Goal of the exercise:
Word for word, repeat each entry that follows.

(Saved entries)

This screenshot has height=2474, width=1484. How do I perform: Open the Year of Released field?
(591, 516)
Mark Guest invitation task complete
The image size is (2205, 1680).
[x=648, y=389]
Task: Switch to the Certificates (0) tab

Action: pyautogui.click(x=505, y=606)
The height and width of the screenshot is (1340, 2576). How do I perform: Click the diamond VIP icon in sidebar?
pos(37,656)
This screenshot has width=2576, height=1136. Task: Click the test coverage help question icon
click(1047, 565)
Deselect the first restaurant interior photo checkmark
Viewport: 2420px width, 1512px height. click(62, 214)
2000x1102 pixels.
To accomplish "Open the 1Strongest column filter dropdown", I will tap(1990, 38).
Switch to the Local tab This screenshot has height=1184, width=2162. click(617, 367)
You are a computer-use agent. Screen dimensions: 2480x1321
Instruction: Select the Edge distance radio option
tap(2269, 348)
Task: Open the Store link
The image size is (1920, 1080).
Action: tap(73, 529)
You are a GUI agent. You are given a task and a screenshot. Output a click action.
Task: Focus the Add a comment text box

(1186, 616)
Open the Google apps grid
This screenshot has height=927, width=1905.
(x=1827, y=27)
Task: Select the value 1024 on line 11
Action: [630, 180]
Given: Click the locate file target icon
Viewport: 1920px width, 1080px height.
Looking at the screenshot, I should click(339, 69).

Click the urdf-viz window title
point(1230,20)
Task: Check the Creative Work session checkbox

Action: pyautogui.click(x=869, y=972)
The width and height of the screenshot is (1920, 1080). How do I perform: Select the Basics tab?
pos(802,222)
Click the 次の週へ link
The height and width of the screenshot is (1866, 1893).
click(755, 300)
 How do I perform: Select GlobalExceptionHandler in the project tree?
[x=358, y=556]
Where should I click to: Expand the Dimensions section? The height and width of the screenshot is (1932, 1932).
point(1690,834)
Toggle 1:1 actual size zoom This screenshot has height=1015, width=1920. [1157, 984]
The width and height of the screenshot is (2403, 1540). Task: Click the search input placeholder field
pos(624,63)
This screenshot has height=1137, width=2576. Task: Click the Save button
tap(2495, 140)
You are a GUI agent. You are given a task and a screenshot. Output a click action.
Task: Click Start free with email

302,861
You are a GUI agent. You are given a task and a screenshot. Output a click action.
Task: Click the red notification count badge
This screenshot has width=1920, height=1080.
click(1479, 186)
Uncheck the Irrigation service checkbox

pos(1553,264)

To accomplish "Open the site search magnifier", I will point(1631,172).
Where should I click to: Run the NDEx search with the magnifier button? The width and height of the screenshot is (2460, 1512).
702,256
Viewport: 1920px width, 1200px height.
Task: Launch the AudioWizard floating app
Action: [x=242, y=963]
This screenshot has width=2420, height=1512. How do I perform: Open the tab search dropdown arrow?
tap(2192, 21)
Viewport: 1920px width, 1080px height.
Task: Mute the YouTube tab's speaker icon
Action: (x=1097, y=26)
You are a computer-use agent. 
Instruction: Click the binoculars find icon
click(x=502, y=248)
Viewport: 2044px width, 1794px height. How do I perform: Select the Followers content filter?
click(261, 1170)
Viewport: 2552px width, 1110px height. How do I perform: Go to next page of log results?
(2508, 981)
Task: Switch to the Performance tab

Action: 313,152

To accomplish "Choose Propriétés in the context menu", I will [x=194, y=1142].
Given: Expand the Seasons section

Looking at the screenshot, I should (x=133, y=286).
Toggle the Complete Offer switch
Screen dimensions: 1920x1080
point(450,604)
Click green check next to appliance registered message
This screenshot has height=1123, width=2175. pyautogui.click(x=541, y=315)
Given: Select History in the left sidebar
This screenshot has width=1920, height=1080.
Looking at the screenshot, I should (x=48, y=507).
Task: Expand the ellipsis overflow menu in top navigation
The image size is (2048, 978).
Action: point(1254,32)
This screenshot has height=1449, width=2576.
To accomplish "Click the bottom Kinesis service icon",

Solution for this exercise:
This screenshot has height=2474, width=1484. How do I perform: Open the Year of Released field?
(591, 516)
Mark Guest invitation task complete
The image size is (2205, 1680).
[x=648, y=389]
Task: Switch to the Certificates (0) tab

Action: pyautogui.click(x=505, y=606)
The height and width of the screenshot is (1340, 2576). How do I perform: Click the diamond VIP icon in sidebar?
pos(37,656)
This screenshot has width=2576, height=1136. Task: Click the test coverage help question icon
click(1047, 565)
Deselect the first restaurant interior photo checkmark
Viewport: 2420px width, 1512px height. click(62, 214)
2000x1102 pixels.
To accomplish "Open the 1Strongest column filter dropdown", I will tap(1990, 38).
Switch to the Local tab This screenshot has height=1184, width=2162. click(617, 367)
You are a computer-use agent. Screen dimensions: 2480x1321
Instruction: Select the Edge distance radio option
tap(2269, 348)
Task: Open the Store link
The image size is (1920, 1080).
Action: tap(73, 529)
You are a GUI agent. You are given a task and a screenshot. Output a click action.
Task: Focus the Add a comment text box

(1186, 616)
Open the Google apps grid
This screenshot has height=927, width=1905.
(x=1827, y=27)
Task: Select the value 1024 on line 11
Action: [630, 180]
Given: Click the locate file target icon
Viewport: 1920px width, 1080px height.
Looking at the screenshot, I should click(339, 69).

Click the urdf-viz window title
point(1230,20)
Task: Check the Creative Work session checkbox

Action: pyautogui.click(x=869, y=972)
The width and height of the screenshot is (1920, 1080). How do I perform: Select the Basics tab?
pos(802,222)
Click the 次の週へ link
The height and width of the screenshot is (1866, 1893).
click(755, 300)
 How do I perform: Select GlobalExceptionHandler in the project tree?
[x=358, y=556]
Where should I click to: Expand the Dimensions section? The height and width of the screenshot is (1932, 1932).
point(1690,834)
Toggle 1:1 actual size zoom This screenshot has height=1015, width=1920. [1157, 984]
The width and height of the screenshot is (2403, 1540). Task: Click the search input placeholder field
pos(624,63)
This screenshot has height=1137, width=2576. Task: Click the Save button
tap(2495, 140)
You are a GUI agent. You are given a task and a screenshot. Output a click action.
Task: Click Start free with email

302,861
You are a GUI agent. You are given a task and a screenshot. Output a click action.
Task: Click the red notification count badge
This screenshot has width=1920, height=1080.
click(1479, 186)
Uncheck the Irrigation service checkbox

pos(1553,264)

To accomplish "Open the site search magnifier", I will point(1631,172).
Where should I click to: Run the NDEx search with the magnifier button? The width and height of the screenshot is (2460, 1512).
702,256
Viewport: 1920px width, 1200px height.
Task: Launch the AudioWizard floating app
Action: [x=242, y=963]
This screenshot has width=2420, height=1512. How do I perform: Open the tab search dropdown arrow?
tap(2192, 21)
Viewport: 1920px width, 1080px height.
Task: Mute the YouTube tab's speaker icon
Action: (x=1097, y=26)
You are a computer-use agent. 
Instruction: Click the binoculars find icon
click(x=502, y=248)
Viewport: 2044px width, 1794px height. How do I perform: Select the Followers content filter?
click(261, 1170)
Viewport: 2552px width, 1110px height. How do I perform: Go to next page of log results?
(2508, 981)
Task: Switch to the Performance tab

Action: 313,152

To accomplish "Choose Propriétés in the context menu", I will [x=194, y=1142].
Given: Expand the Seasons section

Looking at the screenshot, I should (x=133, y=286).
Toggle the Complete Offer switch
Screen dimensions: 1920x1080
point(450,604)
Click green check next to appliance registered message
This screenshot has height=1123, width=2175. pyautogui.click(x=541, y=315)
Given: Select History in the left sidebar
This screenshot has width=1920, height=1080.
Looking at the screenshot, I should (x=48, y=507).
Task: Expand the ellipsis overflow menu in top navigation
The image size is (2048, 978).
Action: point(1254,32)
This screenshot has height=1449, width=2576.
To accomplish "Click the bottom Kinesis service icon",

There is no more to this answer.